Points-per-game Ratios
How about some more complex reasoning? Can the LLM handle that?
qa_chain.invoke({"question": "What are the points per game values for each team and how does that compare to their league position?"})
Based on the provided data, the points per game values for each team are as follows:
- Stockport County: 1.976
- Wrexham: 1.837
- Mansfield Town: 1.810
- Milton Keynes Dons: 1.721
- Crewe Alexandra: 1.628
- Barrow: 1.634
- Crawley Town: 1.548
- AFC Wimbledon: 1.442
- Walsall: 1.476
- Doncaster Rovers: 1.452
- Notts County: 1.310
- Newport County: 1.279
- Accrington Stanley: 1.286
- Tranmere Rovers: 1.186
- Swindon Town: 1.190
- Salford City: 1.093
- Grimsby Town: 1.024
- Sutton United: 0.907
- Colchester United: 0.927
- Forest Green Rovers: 0.837
From the data, it can be observed that Stockport County has the highest points per game value and is in the first position. On the other hand, Forest Green Rovers has the lowest points per game value and is in the last position. Generally, there is a correlation between the points per game value and the league position, with teams having higher points per game values tending to be in higher positions in the league standings.

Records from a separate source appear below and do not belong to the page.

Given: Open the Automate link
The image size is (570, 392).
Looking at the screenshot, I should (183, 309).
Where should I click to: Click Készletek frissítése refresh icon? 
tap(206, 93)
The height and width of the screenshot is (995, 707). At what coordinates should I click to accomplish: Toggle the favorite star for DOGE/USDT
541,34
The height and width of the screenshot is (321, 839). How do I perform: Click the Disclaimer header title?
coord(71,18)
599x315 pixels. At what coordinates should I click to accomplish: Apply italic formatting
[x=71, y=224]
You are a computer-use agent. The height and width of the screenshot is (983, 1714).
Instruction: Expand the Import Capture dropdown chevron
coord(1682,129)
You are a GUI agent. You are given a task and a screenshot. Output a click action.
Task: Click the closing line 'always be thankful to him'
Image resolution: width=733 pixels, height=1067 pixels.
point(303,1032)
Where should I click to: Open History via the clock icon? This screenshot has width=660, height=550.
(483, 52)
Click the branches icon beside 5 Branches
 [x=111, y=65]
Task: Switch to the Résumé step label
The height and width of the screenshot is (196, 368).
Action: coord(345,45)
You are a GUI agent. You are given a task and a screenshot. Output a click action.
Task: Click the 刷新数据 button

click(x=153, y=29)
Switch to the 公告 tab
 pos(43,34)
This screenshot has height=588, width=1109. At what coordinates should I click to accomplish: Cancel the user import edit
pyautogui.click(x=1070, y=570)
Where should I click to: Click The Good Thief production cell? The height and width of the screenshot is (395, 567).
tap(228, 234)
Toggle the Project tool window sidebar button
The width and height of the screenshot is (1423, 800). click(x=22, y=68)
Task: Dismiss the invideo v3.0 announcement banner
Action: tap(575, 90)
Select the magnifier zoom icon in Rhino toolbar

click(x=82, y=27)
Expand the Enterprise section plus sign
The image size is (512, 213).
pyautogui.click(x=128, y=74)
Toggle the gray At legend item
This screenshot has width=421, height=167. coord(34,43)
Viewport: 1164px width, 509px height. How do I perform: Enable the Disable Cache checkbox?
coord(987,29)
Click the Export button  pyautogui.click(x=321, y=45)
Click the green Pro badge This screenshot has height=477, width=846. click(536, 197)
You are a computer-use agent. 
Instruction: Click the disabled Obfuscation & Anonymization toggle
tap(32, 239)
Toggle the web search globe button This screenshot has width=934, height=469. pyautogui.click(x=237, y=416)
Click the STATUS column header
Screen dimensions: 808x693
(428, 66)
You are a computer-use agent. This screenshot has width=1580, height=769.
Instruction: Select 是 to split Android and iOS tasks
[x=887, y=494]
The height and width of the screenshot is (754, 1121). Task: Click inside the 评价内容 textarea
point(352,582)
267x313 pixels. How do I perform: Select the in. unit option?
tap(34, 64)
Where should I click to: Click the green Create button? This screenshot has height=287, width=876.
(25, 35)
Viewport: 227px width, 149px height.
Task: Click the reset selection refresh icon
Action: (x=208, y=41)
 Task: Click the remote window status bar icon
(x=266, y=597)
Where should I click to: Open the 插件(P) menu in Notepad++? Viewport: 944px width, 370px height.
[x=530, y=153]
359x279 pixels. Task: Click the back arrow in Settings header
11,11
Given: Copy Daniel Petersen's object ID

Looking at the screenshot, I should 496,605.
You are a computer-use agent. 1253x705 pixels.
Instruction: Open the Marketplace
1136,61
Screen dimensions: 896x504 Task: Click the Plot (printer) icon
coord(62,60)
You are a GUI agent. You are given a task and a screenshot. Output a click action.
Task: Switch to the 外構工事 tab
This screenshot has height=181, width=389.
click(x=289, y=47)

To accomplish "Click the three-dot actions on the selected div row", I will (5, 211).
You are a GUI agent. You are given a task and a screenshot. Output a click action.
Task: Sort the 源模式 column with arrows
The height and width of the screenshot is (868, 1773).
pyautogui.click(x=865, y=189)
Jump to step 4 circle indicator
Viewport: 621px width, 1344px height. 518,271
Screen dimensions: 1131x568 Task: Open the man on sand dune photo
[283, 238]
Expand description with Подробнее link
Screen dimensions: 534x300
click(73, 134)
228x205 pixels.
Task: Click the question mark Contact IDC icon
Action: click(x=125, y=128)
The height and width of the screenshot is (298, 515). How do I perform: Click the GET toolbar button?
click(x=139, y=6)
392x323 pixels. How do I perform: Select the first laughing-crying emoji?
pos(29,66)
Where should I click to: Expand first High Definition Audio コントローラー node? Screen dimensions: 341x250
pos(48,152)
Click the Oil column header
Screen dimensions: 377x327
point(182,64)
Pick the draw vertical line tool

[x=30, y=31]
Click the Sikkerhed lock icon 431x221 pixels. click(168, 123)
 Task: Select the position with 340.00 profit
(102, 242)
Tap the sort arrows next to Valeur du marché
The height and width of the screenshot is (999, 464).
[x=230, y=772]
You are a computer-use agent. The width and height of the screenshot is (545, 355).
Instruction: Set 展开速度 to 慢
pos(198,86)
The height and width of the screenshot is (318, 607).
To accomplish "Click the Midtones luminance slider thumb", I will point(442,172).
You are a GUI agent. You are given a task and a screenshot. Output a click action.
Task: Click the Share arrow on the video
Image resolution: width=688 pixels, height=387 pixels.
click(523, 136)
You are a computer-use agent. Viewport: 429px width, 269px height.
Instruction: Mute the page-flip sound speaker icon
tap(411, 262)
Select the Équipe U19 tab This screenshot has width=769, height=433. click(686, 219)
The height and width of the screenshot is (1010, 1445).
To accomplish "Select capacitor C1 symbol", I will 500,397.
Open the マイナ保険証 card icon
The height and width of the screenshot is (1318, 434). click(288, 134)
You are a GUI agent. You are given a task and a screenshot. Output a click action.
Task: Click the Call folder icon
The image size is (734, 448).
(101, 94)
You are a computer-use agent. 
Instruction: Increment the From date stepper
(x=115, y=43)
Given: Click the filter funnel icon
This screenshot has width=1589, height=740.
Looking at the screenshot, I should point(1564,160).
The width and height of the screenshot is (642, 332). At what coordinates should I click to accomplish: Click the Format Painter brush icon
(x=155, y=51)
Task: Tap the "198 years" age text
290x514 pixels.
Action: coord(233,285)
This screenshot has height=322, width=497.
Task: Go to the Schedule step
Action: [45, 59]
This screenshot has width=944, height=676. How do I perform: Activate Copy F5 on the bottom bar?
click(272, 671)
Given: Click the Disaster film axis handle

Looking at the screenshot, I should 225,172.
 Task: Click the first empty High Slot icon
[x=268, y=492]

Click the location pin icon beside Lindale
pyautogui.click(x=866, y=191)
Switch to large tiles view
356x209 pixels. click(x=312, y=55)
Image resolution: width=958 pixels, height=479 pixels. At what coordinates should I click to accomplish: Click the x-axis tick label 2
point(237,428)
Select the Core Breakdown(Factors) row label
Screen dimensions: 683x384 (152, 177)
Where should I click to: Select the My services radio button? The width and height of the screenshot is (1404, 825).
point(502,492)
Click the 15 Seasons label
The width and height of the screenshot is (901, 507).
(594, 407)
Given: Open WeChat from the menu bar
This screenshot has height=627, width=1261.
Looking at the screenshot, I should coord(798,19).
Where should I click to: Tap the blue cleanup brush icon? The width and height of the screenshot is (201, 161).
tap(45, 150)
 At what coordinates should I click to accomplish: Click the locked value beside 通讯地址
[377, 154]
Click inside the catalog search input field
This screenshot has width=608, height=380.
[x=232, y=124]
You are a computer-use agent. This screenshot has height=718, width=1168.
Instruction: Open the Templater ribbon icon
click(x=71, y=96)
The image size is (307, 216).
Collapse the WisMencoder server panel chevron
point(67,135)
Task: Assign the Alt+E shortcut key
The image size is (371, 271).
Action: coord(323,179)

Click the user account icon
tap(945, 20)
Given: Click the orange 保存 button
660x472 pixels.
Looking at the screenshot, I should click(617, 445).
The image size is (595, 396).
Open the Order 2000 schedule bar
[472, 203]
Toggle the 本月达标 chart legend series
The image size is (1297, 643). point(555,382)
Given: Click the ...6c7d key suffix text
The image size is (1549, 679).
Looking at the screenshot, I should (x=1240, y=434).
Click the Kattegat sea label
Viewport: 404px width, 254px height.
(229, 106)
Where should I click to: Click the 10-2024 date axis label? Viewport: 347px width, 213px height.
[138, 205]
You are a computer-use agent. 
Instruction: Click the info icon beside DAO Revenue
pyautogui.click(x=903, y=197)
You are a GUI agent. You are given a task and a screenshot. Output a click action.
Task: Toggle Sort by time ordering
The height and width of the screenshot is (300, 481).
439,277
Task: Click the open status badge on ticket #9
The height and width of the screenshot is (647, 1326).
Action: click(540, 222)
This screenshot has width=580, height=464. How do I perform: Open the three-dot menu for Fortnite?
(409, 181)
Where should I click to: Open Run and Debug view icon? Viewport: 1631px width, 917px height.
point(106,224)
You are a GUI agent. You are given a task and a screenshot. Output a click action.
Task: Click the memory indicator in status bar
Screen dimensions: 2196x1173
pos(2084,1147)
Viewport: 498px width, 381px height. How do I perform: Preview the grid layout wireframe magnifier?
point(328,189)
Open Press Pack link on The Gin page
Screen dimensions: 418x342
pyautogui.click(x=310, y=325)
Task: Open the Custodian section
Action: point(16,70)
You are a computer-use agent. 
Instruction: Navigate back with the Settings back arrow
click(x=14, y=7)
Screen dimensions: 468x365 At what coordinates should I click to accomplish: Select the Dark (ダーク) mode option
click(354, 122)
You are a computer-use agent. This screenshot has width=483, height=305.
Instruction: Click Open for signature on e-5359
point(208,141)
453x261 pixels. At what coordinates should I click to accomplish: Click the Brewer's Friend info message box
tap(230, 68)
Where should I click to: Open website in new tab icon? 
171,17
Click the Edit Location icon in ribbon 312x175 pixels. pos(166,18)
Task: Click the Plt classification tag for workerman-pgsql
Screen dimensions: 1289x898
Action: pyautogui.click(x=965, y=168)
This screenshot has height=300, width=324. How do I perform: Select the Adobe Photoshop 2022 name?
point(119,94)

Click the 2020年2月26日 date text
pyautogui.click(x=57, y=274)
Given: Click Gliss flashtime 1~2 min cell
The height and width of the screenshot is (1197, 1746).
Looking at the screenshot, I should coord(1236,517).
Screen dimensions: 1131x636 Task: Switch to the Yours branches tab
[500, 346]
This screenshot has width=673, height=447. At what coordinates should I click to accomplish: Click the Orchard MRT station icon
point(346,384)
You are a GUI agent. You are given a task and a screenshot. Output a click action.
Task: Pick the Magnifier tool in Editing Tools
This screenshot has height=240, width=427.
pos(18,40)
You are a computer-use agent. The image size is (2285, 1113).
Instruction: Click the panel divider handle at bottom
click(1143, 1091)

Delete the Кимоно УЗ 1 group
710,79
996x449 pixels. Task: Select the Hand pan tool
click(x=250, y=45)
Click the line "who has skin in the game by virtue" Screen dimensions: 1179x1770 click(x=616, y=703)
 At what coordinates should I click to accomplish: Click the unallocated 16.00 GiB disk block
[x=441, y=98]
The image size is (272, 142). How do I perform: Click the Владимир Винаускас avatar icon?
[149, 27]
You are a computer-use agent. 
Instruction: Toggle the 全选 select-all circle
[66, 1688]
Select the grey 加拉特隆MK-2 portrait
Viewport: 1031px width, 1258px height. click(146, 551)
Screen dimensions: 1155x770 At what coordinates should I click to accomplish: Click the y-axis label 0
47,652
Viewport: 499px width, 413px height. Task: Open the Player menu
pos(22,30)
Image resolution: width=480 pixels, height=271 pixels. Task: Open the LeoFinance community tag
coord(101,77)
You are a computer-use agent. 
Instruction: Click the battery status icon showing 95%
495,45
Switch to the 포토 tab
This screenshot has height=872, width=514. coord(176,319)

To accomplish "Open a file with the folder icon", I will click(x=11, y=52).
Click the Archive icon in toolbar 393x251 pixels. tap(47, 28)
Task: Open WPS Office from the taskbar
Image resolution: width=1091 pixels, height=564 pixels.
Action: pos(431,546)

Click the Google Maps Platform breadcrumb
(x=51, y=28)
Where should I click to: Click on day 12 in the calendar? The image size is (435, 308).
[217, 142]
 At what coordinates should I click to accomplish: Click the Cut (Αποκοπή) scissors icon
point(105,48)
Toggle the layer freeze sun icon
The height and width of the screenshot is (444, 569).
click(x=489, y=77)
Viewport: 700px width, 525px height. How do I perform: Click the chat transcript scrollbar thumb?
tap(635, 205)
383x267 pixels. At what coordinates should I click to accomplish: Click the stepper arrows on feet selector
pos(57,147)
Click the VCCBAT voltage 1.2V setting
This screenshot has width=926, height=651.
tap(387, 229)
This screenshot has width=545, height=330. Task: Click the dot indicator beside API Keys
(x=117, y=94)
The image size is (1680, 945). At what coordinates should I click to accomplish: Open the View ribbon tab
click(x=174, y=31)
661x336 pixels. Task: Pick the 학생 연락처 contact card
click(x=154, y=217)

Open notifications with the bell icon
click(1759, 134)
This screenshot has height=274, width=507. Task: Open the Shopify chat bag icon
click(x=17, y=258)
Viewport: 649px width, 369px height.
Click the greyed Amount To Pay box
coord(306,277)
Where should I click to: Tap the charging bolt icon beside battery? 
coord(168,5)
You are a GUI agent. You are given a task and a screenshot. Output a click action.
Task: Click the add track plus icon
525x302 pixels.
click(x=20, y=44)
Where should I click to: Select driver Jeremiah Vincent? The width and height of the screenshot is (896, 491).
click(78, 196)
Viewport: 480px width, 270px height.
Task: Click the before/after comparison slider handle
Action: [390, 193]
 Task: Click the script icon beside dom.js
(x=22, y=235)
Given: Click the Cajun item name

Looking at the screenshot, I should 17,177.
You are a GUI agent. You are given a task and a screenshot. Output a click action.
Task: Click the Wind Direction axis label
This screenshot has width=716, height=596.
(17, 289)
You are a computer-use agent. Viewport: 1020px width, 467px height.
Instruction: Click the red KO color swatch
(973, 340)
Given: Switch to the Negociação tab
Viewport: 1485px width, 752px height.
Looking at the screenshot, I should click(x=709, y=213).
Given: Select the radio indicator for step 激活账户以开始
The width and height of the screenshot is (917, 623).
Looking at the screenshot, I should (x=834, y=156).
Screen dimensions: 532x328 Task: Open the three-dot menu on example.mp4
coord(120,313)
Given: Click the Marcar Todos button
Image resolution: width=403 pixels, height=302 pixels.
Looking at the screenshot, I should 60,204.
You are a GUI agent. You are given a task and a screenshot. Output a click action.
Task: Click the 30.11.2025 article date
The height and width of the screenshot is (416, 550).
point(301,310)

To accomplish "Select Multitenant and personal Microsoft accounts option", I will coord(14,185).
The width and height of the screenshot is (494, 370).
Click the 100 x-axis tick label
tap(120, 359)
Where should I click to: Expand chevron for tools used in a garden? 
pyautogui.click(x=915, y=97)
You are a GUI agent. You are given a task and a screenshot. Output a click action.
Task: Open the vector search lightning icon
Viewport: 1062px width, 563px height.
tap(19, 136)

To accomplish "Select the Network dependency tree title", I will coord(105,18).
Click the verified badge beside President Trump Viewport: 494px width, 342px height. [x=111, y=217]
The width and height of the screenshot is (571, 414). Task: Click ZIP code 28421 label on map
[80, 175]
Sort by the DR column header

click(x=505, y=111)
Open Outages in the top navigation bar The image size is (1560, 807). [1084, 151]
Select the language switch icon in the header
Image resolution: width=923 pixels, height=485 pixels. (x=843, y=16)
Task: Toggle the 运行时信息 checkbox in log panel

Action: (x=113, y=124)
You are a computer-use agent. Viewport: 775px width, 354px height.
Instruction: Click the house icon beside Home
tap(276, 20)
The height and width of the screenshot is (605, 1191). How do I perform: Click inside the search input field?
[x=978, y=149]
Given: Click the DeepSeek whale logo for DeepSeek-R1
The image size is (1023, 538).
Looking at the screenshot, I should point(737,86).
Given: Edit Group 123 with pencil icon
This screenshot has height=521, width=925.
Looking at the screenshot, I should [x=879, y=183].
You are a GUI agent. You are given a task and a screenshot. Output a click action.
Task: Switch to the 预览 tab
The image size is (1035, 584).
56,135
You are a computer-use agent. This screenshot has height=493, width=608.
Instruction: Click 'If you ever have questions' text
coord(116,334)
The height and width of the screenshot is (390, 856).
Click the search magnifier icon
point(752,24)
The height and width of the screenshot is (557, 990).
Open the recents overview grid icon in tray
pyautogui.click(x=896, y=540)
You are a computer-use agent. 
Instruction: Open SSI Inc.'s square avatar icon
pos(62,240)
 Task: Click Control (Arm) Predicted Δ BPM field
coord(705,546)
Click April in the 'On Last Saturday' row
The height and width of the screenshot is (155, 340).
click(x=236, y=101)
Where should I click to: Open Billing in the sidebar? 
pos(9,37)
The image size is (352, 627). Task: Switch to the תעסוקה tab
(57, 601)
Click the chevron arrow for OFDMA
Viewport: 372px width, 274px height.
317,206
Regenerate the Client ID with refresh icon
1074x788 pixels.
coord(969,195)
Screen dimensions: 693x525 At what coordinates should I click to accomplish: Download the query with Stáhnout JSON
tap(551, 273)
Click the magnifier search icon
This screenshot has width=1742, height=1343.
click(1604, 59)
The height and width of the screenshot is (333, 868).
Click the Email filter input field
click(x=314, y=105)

I’m pretty happy with that.
Conclusion
I was surprised by two things: firstly that this seemed so easy; and secondly that no-one had provided an example already.
Overall the LLM performed well, in this case gpt-4 through OpenAI. I found that the SQL generation could be flaky at times, mainly due to the flavour of SQL that DuckDB expects. The LLM struggled in general when the columns contained spaces, despite amending the prompt to use single quotes for column names rather than backticks.
It will be interesting to see how this performs at scale, and on more complex datasets.